13. a curse—As the heathen have made you another name for "a curse," wishing to their foes as bad a lot as yours (Jer 24:9; 29:18); so your name shall be a formula of blessing, so that men shall say to their friend, May thy lot be as happy as that of Judah (Ge 48:20). Including also the idea of the Jews being a source of blessing to the Gentile nations (Mic 5:7; Zep 3:20). The distinct mention of "Judah" and "Israel" proves that the prophecy has not yet had its full accomplishment, as Israel (the ten tribes) has never yet been restored, though individuals of Israel returned with Judah. As ye were a curse; as threatened Deu 28:37 Jeremiah 24:9 29:18, all which came upon them in this seventy years’ captivity, and the miseries that preceded.
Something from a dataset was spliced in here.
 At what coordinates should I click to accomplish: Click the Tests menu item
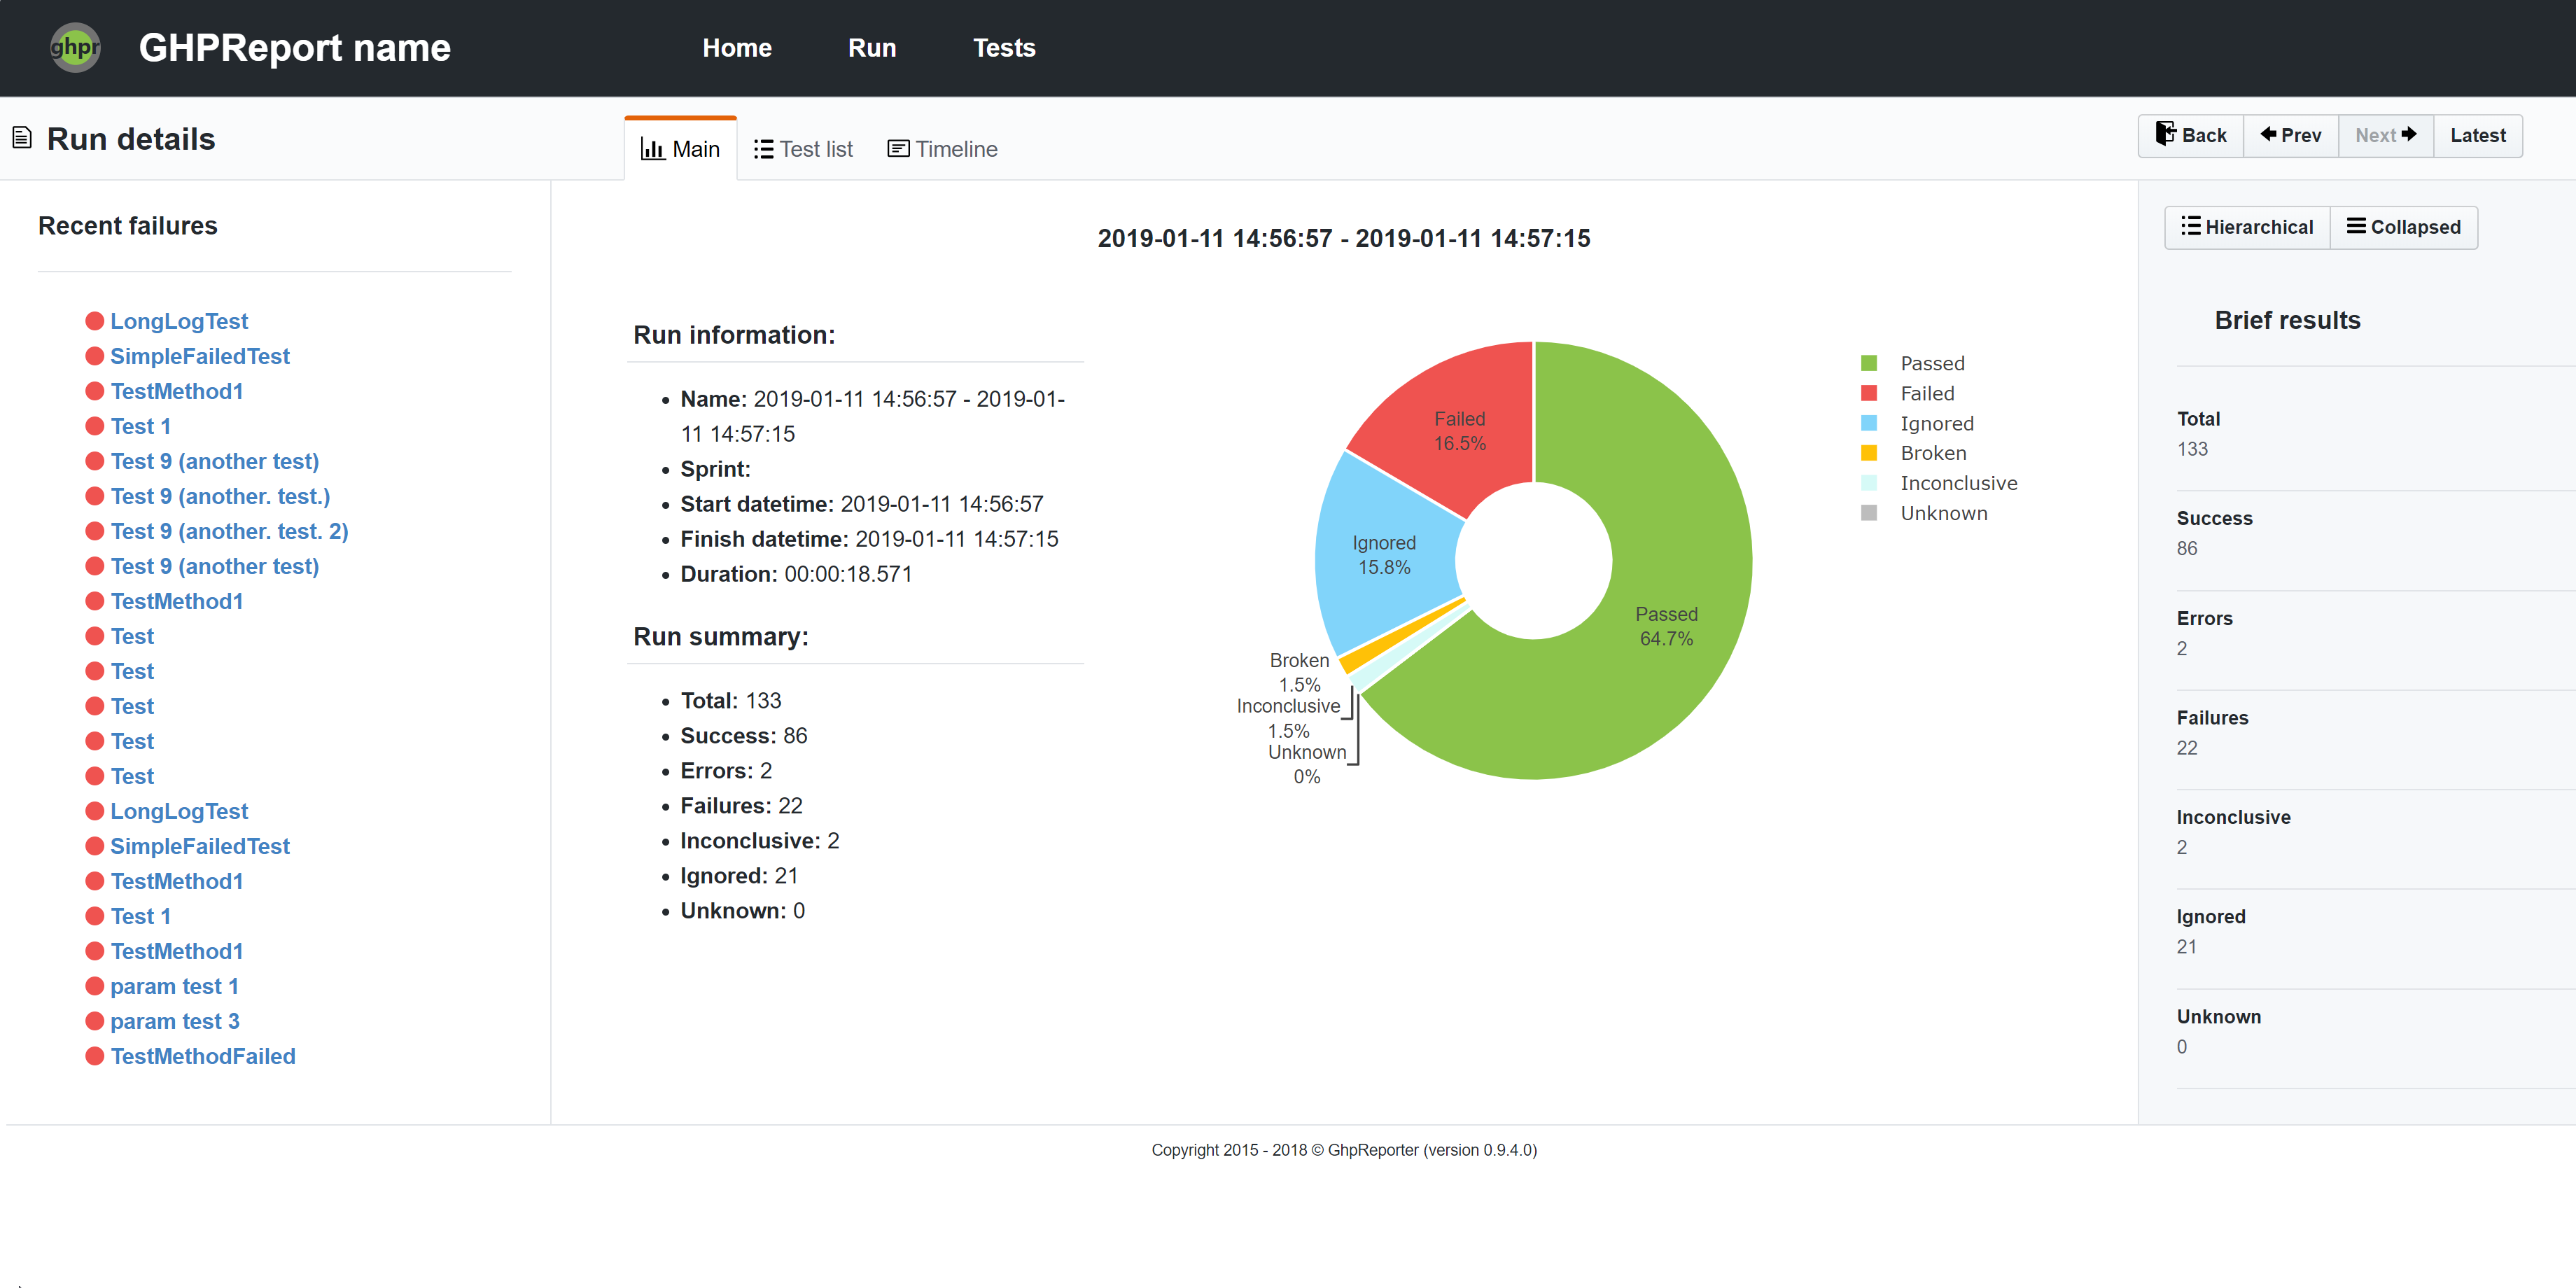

Among the heathen; nations who knew the misery which they heaped on the Jews, nations among whom they were scattered.

House of Judah; two tribes.

House of Israel; ten tribes, or rather some of them which escaped Shalmaneser’s hand, and adhered to Judah; or some that from the division of the tribes did keep close to the house of David, and the temple worship.

So will I save you; in such a manner will I save you. so wonderfully, so graciously.

Ye shall be a blessing; a form or model of blessing, as Zephaniah 3:19,20.

Fear not, but let your hands be strong; be not discouraged, neither slack your hands, in the building of the temple, and restoring the worship of God, for God will be with you, and finish all by and for you. And it shall come to pass, that as ye were a curse among the heathen,.... Reproached, vilified, and called accursed by them; see Jeremiah 24:9 as true Christians, and real believers in Christ, are by the men of this world, 1 Corinthians 4:12,

O house of Judah, and house of Israel; both being carried captive at different times, and were typical of the true and Spiritual Israel of God:

so will I save you, and ye shall be a blessing; be blessed in themselves with the above blessings of plenty and prosperity in outward things; see Haggai 2:19 and a blessing to others, and blessed by them; and all those who are saved in the Lord with an everlasting salvation are blessed with all spiritual blessings in him:

fear not; neither their enemies, nor the accomplishment of these promises:

but let your hands be strong; as in Zechariah 8:9.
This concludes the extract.